Create a Video Demonstration of WhisperClip Usage

Description

We are looking for a contributor to create a video demonstration showing how to use WhisperClip. The video should cover the installation process, basic usage, and highlight the key features of the application.

Requirements

The video should be clear and easy to understand.
It should cover the following:
- Cloning the repository and setting up the environment.
- Running the application.
- Starting and stopping audio recording.
- Enabling the "Save to Clipboard" option and demonstrating its use.
- Changing the default shortcut and Whisper model in the config.json file (optional).
The video can be of any length, as long as it effectively demonstrates how to use WhisperClip.

Reward

We value your contribution!

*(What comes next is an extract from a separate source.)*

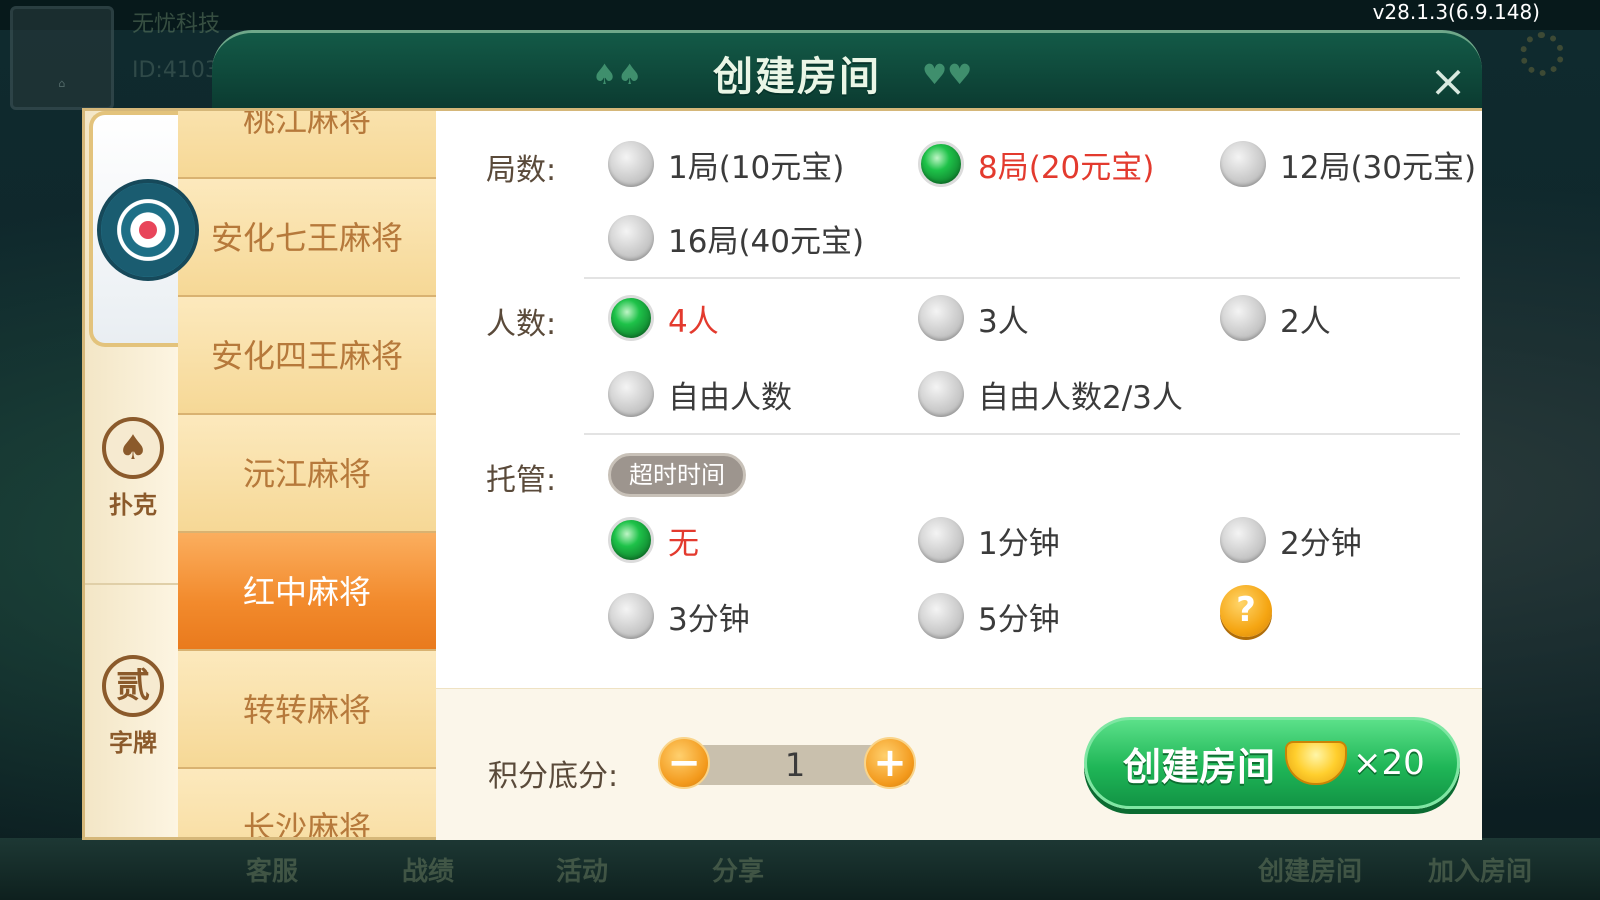  I want to click on rounds-option-8: 8局(20元宝), so click(1036, 164).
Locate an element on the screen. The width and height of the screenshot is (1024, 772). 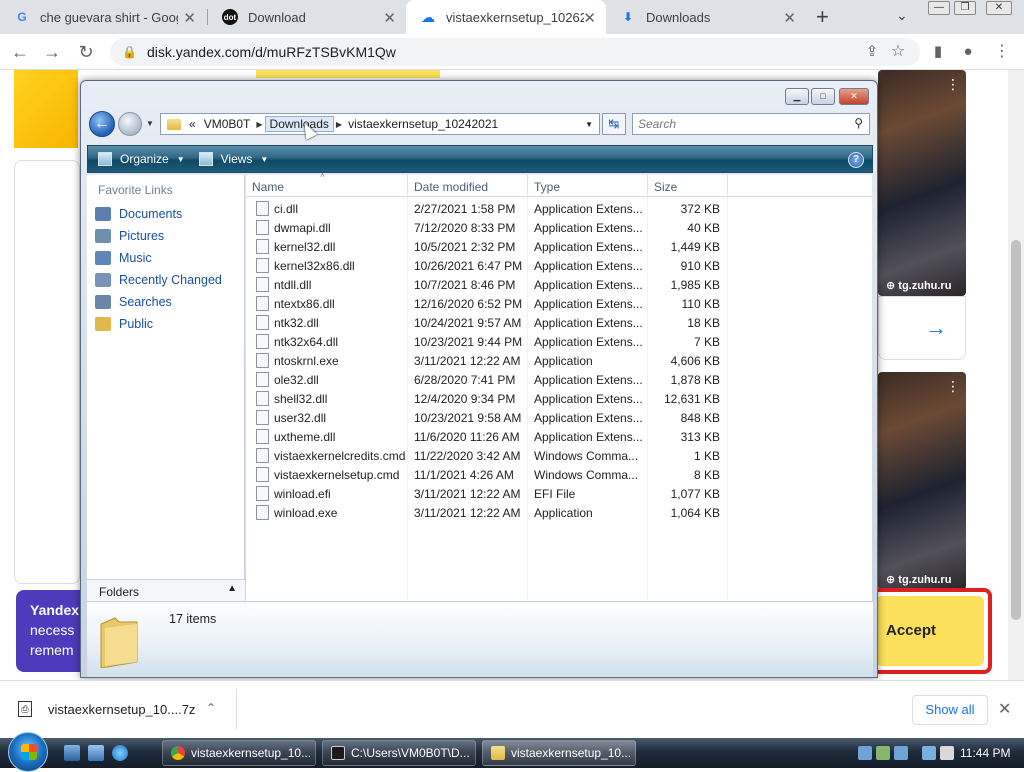
chevron-up-icon: ⌃ is located at coordinates (211, 708).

If your video is selected, we will feature it in the Home Page (ReadMe section) of the WhisperClip GitHub repository. This could be a great opportunity for marketing your channel or video, as it will be visible to all visitors of the project.

Submission

Please submit your video by adding a comment to this issue with a link to the video (e.g., YouTube, Vimeo). We look forward to seeing your submissions!